Data listing –
<<<<
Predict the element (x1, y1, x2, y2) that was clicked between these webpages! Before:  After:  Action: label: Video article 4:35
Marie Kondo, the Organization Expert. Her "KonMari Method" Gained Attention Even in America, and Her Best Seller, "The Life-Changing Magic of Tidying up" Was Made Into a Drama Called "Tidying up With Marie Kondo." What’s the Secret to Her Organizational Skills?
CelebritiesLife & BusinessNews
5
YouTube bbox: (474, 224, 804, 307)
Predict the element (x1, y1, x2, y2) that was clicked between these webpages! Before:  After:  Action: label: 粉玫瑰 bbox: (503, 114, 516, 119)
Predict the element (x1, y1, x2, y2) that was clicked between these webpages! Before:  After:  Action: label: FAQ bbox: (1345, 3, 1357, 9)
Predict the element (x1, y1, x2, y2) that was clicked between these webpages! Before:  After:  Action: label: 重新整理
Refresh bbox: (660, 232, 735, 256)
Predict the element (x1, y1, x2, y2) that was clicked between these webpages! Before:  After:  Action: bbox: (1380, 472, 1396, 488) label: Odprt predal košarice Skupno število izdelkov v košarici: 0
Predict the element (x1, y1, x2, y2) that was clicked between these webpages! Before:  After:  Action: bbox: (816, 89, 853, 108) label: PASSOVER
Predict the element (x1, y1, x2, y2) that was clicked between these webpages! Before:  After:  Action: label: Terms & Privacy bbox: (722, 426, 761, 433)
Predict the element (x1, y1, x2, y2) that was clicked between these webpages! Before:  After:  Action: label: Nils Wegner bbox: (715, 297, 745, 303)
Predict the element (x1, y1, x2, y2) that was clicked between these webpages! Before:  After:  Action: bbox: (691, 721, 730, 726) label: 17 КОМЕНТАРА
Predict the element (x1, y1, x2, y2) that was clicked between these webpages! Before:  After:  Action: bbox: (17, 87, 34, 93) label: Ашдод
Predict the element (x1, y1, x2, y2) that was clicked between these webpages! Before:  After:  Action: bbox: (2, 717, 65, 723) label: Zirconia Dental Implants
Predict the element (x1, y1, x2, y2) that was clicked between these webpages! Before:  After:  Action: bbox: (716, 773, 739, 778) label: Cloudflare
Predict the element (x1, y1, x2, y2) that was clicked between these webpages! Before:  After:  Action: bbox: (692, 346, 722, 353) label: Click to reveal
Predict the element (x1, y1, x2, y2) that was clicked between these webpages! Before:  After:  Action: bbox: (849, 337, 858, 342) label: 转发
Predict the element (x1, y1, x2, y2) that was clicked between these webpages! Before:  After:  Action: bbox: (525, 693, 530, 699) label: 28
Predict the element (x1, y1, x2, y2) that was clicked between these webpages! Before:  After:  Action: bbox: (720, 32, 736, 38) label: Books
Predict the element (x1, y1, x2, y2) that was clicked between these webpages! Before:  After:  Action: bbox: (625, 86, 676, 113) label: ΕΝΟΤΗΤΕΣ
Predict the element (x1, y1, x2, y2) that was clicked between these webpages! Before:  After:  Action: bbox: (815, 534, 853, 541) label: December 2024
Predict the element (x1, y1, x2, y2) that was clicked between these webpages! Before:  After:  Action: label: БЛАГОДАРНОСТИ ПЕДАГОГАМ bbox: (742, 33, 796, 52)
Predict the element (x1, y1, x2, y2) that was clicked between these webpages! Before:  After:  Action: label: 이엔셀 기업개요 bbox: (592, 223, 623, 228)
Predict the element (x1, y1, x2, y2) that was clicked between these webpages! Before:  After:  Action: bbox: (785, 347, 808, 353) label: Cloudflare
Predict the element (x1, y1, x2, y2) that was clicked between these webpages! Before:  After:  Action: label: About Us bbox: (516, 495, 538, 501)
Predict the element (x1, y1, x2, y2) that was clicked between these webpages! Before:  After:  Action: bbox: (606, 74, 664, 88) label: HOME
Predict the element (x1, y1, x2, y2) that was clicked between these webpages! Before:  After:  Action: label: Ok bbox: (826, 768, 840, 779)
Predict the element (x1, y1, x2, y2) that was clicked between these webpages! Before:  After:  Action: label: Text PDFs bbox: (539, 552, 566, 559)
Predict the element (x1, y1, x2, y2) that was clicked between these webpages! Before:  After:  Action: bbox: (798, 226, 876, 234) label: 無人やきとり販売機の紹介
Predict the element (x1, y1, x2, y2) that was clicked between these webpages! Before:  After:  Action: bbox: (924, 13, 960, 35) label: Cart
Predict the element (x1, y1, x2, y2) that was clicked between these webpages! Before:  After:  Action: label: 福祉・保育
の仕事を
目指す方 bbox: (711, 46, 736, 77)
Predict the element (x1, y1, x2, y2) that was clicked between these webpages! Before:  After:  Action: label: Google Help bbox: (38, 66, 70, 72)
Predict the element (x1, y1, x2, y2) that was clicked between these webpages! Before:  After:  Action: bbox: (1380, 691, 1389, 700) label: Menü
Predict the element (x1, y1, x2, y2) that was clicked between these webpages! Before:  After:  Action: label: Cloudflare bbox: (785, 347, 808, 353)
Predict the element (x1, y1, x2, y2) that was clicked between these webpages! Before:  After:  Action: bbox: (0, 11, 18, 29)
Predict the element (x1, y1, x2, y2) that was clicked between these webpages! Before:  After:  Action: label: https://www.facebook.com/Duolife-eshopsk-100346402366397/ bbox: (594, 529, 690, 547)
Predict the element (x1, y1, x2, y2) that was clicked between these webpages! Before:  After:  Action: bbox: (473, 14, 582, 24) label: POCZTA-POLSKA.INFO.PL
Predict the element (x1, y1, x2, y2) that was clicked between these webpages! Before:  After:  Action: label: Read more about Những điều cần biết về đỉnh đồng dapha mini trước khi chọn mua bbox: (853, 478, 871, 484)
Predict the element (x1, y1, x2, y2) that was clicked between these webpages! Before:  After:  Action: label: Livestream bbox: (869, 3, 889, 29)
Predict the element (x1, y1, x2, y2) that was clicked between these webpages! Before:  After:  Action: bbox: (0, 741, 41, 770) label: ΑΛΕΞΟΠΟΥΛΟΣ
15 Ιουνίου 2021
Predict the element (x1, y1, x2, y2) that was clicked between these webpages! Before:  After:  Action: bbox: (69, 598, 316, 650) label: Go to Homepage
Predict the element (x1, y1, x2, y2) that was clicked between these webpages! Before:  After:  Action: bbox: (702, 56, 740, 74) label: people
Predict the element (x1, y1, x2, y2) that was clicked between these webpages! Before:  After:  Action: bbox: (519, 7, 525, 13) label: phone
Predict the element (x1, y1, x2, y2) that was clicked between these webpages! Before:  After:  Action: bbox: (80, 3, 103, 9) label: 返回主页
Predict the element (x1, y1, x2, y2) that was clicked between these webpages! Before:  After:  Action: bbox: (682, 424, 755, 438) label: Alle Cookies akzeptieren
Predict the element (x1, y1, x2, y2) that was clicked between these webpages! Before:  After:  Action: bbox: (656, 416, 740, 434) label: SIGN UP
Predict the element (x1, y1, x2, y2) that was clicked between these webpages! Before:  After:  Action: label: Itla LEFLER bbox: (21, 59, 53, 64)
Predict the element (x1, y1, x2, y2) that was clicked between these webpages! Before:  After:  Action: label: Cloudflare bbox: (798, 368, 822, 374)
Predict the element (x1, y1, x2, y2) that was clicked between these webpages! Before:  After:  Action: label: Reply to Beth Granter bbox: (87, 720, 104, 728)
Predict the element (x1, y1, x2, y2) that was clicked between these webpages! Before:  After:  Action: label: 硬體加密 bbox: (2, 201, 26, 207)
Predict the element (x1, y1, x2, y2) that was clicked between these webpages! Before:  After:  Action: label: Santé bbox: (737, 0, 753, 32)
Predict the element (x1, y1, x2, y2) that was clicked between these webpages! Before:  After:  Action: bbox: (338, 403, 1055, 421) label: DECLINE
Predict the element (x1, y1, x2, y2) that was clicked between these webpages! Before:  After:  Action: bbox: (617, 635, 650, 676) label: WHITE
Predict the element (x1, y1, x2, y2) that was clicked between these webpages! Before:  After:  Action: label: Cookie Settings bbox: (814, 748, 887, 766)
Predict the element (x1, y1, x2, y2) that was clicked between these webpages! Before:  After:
>>>>
What you have to do – Recast the material as a Markdown table with columns Row and Line, one numbered row for each line from the one containing "699) label: 28" down through the one containing "label: December 2024". Leave out blank lines.

Correct response –
| Row | Line |
|---|---|
| 1 | Predict the element (x1, y1, x2, y2) that was clicked between these webpages! Before:  After:  Action: bbox: (525, 693, 530, 699) label: 28 |
| 2 | Predict the element (x1, y1, x2, y2) that was clicked between these webpages! Before:  After:  Action: bbox: (720, 32, 736, 38) label: Books |
| 3 | Predict the element (x1, y1, x2, y2) that was clicked between these webpages! Before:  After:  Action: bbox: (625, 86, 676, 113) label: ΕΝΟΤΗΤΕΣ |
| 4 | Predict the element (x1, y1, x2, y2) that was clicked between these webpages! Before:  After:  Action: bbox: (815, 534, 853, 541) label: December 2024 |